[Opening WORKING DATA section]

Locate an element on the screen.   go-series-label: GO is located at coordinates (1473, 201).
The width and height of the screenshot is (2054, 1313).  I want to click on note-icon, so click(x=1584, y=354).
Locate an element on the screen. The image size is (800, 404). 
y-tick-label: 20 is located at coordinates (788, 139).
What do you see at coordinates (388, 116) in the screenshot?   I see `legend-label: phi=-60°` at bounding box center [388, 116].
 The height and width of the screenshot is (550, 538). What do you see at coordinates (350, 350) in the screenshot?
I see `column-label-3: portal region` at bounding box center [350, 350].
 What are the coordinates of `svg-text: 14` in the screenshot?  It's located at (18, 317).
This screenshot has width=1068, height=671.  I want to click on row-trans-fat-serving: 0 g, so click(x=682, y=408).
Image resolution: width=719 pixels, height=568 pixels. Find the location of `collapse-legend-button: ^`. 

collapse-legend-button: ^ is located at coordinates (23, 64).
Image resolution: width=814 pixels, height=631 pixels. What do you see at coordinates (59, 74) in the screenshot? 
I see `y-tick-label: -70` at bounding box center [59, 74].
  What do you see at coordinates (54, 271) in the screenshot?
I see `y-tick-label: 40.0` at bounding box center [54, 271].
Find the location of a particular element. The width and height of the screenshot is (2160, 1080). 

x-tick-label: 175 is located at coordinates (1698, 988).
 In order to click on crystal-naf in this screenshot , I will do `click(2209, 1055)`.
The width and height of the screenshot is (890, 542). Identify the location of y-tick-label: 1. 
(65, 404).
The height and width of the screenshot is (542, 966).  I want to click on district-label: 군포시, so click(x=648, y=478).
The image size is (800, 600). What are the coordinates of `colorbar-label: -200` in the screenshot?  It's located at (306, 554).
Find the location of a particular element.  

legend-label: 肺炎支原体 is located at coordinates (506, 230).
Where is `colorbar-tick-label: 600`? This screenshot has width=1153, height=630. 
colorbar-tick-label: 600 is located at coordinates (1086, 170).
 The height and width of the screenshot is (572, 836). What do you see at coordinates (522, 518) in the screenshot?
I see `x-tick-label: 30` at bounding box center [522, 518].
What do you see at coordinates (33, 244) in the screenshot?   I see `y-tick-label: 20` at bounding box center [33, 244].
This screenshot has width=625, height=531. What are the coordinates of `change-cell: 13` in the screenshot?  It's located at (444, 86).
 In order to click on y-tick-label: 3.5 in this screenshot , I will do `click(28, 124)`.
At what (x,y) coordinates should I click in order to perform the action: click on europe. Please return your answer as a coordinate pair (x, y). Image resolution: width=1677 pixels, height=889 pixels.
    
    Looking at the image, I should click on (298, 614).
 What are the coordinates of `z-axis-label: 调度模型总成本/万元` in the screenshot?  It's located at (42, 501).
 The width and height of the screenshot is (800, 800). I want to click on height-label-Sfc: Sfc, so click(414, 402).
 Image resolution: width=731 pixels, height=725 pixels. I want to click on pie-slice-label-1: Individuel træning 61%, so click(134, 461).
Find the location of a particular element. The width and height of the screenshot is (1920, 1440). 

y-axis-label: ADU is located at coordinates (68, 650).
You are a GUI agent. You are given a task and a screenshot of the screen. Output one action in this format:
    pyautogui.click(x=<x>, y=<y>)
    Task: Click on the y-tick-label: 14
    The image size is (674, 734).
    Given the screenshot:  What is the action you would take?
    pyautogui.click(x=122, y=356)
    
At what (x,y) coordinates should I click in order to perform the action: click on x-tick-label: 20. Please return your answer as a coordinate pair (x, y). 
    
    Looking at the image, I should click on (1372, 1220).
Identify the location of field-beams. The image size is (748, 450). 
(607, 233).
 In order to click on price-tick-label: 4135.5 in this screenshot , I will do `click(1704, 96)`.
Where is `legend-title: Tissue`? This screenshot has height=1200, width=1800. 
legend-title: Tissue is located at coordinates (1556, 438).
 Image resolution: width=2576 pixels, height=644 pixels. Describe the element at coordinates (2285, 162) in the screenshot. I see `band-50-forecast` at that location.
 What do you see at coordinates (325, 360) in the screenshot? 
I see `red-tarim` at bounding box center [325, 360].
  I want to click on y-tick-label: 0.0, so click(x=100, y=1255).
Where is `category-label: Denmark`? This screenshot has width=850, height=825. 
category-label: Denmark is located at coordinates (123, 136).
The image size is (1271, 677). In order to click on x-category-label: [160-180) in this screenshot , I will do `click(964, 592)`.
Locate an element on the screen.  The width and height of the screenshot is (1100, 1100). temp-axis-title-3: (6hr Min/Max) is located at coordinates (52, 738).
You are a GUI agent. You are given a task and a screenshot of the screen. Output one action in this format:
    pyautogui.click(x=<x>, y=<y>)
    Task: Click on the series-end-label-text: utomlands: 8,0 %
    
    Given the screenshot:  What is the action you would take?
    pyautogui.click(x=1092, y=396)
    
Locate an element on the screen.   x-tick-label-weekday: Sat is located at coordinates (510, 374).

[Closing WORKING DATA section]

BRIEF: Filter the rows above, keeping each one that contains the word "center" and copying it in full.

RESULT:
What do you see at coordinates (388, 116) in the screenshot?   I see `legend-label: phi=-60°` at bounding box center [388, 116].
I see `column-label-3: portal region` at bounding box center [350, 350].
I see `y-tick-label: -70` at bounding box center [59, 74].
I see `y-tick-label: 40.0` at bounding box center [54, 271].
I see `x-tick-label: 30` at bounding box center [522, 518].
What do you see at coordinates (33, 244) in the screenshot?   I see `y-tick-label: 20` at bounding box center [33, 244].
I see `red-tarim` at bounding box center [325, 360].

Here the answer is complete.